He then spells out how this works in modern life. Every time we buy something we think we’ll like, the glow of it wears off quickly because we tend to put it in the context of what everyone else has. Our next move is often to see how we could make it even better. As long as you look at what you have, it can always improve, right? Bigger, fancier, cooler, newer — it never stops.

Montgomery tells a personal story of a home he co-owned in Vancouver, where he made precisely these wrong decisions. In many of the books covered here, authors seem reluctant to put themselves in the story. I appreciated Montgomery’s story, and was impressed at where he ended up after dealing with his mistakes. Telling that story gives us a way, as readers, to hold him accountable, to know he has something at stake in the story.

In Chapter Six, he breaks down how what we think we want (space, a big view, privacy) only scratches one itch — the itch we tend to think of when picking homes. We think we want a nice big place with a sense of openness and no chance of hearing the neighbor’s hi-fi. And it’s not as if we don’t want all that, but we also want social lives and a grocery story we can walk to in less than five minutes. Montgomery explores how some civic leaders (notably in Vancouver) have struck a balance between these desires in interesting ways.

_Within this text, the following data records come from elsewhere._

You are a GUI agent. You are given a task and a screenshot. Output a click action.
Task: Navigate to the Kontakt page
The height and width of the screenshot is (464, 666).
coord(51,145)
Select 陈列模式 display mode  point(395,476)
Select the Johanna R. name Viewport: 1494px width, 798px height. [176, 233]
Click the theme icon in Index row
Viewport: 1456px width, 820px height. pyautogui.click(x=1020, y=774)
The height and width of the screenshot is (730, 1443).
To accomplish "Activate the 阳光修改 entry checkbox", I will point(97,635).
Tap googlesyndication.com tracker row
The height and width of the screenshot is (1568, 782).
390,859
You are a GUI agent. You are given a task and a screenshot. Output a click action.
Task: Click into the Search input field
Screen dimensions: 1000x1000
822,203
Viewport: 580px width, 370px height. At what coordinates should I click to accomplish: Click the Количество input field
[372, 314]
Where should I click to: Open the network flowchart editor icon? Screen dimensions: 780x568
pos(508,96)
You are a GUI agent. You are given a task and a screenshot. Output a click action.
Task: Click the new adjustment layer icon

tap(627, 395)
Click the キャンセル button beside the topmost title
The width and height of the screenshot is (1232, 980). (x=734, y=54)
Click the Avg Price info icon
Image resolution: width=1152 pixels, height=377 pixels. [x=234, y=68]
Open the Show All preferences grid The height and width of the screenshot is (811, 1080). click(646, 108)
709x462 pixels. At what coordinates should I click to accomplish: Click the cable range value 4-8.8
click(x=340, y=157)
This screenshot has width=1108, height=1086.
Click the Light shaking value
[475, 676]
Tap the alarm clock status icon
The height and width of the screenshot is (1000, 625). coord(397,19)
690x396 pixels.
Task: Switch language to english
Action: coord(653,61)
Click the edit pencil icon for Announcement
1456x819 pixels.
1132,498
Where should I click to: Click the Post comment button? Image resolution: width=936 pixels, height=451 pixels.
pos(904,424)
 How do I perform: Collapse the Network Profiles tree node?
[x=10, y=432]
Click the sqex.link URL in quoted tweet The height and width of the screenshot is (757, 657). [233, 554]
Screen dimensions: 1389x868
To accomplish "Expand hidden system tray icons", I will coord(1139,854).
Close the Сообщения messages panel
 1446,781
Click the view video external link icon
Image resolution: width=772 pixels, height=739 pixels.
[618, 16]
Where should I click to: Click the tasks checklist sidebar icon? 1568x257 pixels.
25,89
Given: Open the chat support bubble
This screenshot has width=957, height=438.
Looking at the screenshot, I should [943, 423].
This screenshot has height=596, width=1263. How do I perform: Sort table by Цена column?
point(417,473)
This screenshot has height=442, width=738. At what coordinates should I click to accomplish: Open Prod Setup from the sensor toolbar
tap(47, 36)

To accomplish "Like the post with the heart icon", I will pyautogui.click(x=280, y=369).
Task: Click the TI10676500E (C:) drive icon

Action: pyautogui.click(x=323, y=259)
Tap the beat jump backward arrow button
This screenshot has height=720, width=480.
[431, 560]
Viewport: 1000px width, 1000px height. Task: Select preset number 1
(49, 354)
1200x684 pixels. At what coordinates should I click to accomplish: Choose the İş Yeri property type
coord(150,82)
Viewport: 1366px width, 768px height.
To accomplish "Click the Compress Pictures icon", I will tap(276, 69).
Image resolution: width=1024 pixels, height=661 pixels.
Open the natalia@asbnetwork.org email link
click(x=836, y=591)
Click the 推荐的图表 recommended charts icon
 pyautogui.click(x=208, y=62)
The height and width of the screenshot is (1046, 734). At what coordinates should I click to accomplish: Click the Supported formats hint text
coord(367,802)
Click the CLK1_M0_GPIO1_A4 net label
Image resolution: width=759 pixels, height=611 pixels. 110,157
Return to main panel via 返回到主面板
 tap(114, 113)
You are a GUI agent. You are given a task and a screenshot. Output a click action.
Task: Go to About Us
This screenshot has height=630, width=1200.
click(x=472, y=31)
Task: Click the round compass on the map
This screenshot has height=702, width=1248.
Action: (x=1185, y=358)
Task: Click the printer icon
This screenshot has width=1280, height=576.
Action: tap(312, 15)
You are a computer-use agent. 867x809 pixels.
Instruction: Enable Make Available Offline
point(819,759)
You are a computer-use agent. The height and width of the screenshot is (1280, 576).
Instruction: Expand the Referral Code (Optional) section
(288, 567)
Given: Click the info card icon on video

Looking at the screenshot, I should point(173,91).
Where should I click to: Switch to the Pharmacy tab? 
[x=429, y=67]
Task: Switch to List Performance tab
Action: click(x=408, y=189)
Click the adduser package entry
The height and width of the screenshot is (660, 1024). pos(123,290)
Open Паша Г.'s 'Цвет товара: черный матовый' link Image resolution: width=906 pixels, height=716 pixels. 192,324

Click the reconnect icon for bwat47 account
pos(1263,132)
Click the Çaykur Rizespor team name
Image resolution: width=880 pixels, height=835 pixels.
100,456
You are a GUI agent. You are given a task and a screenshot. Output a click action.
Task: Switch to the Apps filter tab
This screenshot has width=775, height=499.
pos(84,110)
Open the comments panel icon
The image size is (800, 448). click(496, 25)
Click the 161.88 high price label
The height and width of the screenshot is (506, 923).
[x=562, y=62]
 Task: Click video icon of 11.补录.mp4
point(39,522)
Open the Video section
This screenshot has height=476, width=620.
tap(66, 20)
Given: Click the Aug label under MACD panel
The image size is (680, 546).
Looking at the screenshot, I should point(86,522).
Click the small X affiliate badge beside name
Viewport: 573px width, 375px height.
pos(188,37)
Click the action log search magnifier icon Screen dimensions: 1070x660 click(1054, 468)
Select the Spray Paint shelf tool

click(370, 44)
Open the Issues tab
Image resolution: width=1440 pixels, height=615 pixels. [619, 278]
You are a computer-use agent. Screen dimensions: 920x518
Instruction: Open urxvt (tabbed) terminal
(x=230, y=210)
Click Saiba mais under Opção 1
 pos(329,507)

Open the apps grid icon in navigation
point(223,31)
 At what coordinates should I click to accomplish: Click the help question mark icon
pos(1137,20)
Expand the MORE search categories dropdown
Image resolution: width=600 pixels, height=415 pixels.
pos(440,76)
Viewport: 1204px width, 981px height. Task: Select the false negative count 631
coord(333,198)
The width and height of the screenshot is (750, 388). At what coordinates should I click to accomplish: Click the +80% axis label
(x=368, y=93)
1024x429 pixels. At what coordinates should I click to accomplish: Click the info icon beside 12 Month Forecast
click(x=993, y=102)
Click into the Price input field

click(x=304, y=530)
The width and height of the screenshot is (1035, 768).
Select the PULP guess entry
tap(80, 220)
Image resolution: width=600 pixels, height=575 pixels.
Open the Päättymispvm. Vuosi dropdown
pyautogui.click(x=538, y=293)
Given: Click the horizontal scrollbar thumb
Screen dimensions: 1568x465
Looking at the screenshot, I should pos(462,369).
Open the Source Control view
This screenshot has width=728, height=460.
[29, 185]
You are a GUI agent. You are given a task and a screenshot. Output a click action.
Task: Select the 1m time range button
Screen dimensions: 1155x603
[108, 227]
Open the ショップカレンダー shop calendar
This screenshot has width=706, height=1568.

Chapter Seven has a mystical quality. It’s all about how certain spaces tell us to hang out with each other, even in ways that we aren’t always conscious of: How bollards in Italy seem to hypnotize people into leaning on them and chatting with one another, for instance, or how visitors to Disneyland’s Main Street USA are bizarrely open to hugs from strangers.

This last bit was an experiment Montgomery tried with neuroeconomist Paul Zak. The pair went to Disneyland and started bumping people and dropping their wallets, all of which was met with pleasantness. “Then we upped the ante,” Montgomery writes. “We accosted random strangers and asked them for hugs. This was a bizarre request from two grown men, but the Main Streeters, men and women, responded with open arms and little hesitation. The place displayed a pro-social demeanor that was almost as cartoonish as the setting.”

To me, the most remarkable chapter besides “Getting It Wrong” is Chapter 13, “Save Your City, Save Yourself,” which features three stories of people in different cities who decided to do something about their lifestyle and wound up with a place they liked better.

The first story is about a Saratoga Springs mother who was told she couldn’t let her son ride his bike to middle school when he wanted. (This vignette made me crazy.) The next is about a Brooklynite who decided to address honking in his neighborhood, and the last one concerns someone in a Portland suburb who decided to build a bit more community on his block.

Each tale is distinct and powerful, but I don’t recommend them for their feel-good quality. I recommend them strategically, as they’re good examples that might help others who want to live in better places find ways to get there.

On balance, Happy City is a nice primer on the latest ideas and best practices for making cities serve everyone. It orients the reader toward what makes a community work, not what its individuals want for themselves. While it doesn’t represent any sort of sweeping paradigmatic shift or break any stories that will grab headlines worldwide, its personal orientation gives me one last group of people to whom I can also recommend this book: Anyone who has suspected that there might be a way that they, with some changes, could live their own lives a little more happily.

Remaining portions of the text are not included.